After coming indoors and settling the daily dispute over who’s playing what game first or which movie they will watch as they go to sleep, I finally get them settled in around 10:30pm.  My heart has stopped pounding and I no longer fear imminent death.  I am a total zombie.  I can’t open my eyes all the way, but for some maddening reason they won’t close either.  I can barely move as I crawl over to pray with them and hug them good-night.  I silently add a PleaseGodMakeThemSleepICan’tTakeItAnyMore right before we all say Amen, and I slither into the bedroom.  Sleep still escapes me as I watch three consecutive reruns of Malcolm in the Middle on the Tivo, envious of their close-knit family unity, and I nod off just before my wife comes home all pumped up from her day.  Usually, all she does is throw her purse with her keys on it, from across the room onto the chair by my head, then clamor into the bathroom as I try to gather myself up & stumble to my office/bedroom in the garage.  Other days she’s feeling real good and singing the operatic solo to Oklahoma or plunking out a new song on the piano.  At last, in the solace of my garage room with its single floor mattress and window air conditioner, I can find rest for my weary soul, for a few hours before I have to get up for work again.  That is, if I’m not accosted by the 2-inch roaches that invade our house and have become immune to everything except industrial chemicals.

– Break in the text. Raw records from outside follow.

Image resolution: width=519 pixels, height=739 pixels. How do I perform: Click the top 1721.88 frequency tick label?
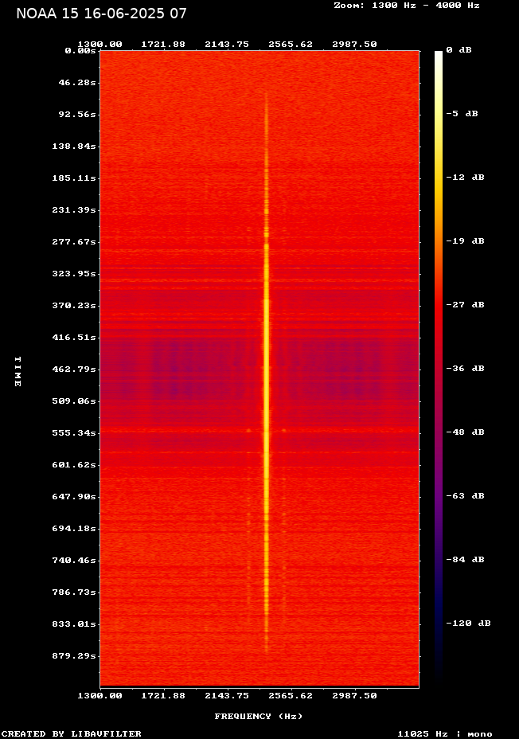tap(163, 44)
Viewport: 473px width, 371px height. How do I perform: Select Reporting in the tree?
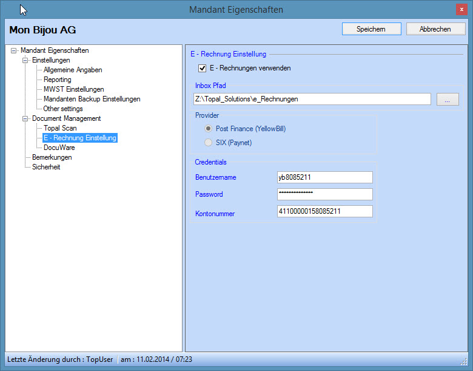tap(57, 80)
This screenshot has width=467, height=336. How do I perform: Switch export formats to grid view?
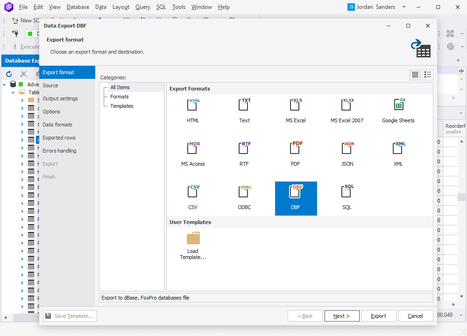415,75
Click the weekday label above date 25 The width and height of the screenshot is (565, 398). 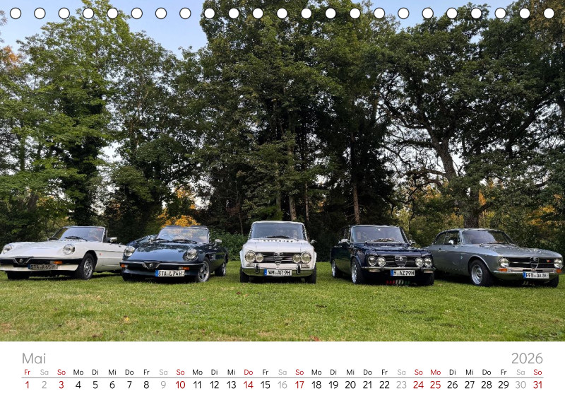click(435, 372)
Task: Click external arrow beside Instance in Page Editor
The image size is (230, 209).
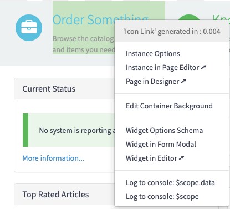Action: click(x=203, y=67)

I guess I’m not much of a mom after all.  I can’t seem to get the kids to do anything they don’t really enjoy.  It makes me feel too guilty.  I even tried bribing and it didn’t work.  I said, I’ll take you to see Ratatouille, the new Disney film, if you go to the hardware store first.  No, take us to the movie first, and then we’ll talk.  I can’t win.  I no longer work or cook or clean or anything while my wife works.  I just spend hour after hour after hour praying for a miracle and trying to figure out why I, magnum-cum-laude graduate from a 5A high school and self-made genius computer programmer, am no match for the sweetest, kindest, cutest 6 & 8-year olds you ever saw.  I guess in the end, I’m just a human.  Just a soft, gewey, stupid human.  No, wait.  I’m weaker than that.  I’m a dad.